Home / Science / Take a look at this NASA image of the Milky Way and try not to feel tiny – BGR

Take a look at this NASA image of the Milky Way and try not to feel tiny – BGR

The Transiting Exoplanet Survey Satellite (TESS) is one of NASA's most impressive machines currently in orbit. Its ultra-sensitive lenses can detect the slightest brightness changes of distant stars, indicating the presence of distant worlds. Each image that TESS sends back to Earth contains a wealth of information, and when you stitch over 200 of them, you get a truly magnificent view of our home galaxy, a panorama of the southern sky. It is the result of 208 TESS images that have been carefully put together, and the boy makes us feel tiny.

As you can see in the picture above, there is a lot to see here. The luminous arc in the mosaic is our home galaxy, the Milky Way, teeming with stars and planets. Every tiny point of light tells its own story. By comparing TESS images taken at different times, scientists can identify stars that are likely to be orbited by planets. More than 1

,000 exoplanet candidates have been identified that require additional validation. The technology used here is incredible and the images that TESS produces are huge.

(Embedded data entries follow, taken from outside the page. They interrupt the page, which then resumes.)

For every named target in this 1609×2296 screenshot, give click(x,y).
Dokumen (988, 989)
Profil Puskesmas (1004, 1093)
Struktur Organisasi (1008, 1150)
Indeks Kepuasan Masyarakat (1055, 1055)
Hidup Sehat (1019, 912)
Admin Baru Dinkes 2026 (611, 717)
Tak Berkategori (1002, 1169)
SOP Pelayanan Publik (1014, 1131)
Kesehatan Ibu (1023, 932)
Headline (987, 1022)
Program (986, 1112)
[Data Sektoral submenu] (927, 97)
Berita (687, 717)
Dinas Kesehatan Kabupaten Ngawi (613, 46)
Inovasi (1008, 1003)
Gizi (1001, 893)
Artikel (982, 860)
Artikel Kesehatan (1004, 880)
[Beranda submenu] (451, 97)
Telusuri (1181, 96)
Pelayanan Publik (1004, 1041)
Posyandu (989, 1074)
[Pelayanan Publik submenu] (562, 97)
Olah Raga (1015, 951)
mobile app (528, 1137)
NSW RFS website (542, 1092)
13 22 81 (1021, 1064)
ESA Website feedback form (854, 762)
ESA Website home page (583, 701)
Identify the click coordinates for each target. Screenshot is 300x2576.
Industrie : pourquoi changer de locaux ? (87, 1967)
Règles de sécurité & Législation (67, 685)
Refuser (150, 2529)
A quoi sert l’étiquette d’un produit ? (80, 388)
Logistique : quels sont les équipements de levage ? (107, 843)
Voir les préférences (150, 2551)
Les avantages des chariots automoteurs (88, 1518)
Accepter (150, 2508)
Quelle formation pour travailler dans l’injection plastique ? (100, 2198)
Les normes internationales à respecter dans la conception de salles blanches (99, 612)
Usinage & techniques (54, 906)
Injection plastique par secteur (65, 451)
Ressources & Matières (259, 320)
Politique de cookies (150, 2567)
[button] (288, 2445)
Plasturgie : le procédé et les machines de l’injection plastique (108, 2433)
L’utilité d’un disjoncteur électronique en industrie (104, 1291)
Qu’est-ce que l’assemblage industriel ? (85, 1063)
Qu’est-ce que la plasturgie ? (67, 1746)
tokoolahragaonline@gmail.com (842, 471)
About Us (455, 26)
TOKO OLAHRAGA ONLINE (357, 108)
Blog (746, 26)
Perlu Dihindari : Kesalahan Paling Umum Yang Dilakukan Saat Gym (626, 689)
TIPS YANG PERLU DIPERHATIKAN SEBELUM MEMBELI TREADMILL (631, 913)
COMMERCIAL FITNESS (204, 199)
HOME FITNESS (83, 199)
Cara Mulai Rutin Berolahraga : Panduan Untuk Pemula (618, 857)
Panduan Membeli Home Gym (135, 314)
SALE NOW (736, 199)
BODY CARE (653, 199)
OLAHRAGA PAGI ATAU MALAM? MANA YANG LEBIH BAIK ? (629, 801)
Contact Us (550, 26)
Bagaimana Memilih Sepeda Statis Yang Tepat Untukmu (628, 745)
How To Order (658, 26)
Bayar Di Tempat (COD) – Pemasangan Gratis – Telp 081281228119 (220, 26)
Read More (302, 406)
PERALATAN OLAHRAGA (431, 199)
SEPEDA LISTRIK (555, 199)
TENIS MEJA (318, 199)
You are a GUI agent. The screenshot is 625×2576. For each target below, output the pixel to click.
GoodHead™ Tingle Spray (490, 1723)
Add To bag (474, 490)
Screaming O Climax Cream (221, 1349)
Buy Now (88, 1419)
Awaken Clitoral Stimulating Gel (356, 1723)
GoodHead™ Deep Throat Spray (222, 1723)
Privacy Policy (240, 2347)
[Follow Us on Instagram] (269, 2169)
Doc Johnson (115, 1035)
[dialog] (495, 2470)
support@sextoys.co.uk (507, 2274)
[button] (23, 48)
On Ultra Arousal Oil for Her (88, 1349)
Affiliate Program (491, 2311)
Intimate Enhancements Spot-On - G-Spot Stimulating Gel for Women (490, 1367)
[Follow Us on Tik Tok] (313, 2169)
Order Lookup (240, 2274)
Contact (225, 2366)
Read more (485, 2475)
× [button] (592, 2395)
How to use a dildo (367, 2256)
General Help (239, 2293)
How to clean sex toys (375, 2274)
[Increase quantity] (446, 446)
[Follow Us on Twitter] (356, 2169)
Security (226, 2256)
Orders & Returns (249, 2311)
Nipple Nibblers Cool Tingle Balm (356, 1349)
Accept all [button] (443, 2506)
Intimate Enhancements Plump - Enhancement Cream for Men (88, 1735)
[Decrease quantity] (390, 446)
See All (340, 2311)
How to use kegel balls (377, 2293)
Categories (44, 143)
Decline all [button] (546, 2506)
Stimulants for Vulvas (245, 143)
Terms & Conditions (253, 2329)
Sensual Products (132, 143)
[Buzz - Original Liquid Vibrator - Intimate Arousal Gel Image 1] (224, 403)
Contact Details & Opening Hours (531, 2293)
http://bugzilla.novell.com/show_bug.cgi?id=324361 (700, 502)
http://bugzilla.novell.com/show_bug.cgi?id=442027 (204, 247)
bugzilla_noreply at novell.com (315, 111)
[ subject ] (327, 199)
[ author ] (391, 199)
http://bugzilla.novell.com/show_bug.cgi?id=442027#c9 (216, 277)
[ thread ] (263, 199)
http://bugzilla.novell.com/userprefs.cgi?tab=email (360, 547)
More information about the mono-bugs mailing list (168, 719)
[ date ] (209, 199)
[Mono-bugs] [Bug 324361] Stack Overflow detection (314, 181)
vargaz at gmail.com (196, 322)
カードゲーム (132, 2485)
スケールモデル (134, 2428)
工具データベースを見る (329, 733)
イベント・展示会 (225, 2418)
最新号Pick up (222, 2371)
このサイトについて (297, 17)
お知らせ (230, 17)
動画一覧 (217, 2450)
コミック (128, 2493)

The image above is a highly compressed thumbnail of the original. If you really want to feel the full power of TESS, you can download the full version, which measures 16,339 x 16,339 pixels and weighs an incredible 205.1 MB.

"The analysis of TESS data focuses on individual stars and planets in succession, but I wanted to step back and emphasize all at once, highlighting the spectacular view that TESS offers us across the sky," said Ethan Kruse, who the mosaic has put together.

Good It is definitely spectacular and there is a lot to digest. We still do not know exactly how many stars are actually in the Milky Way. Estimates range from about 100 billion to over 300 billion. We can pamper our eyes here with a fair bit of it, and it's hard to imagine what's out there, just out of our reach.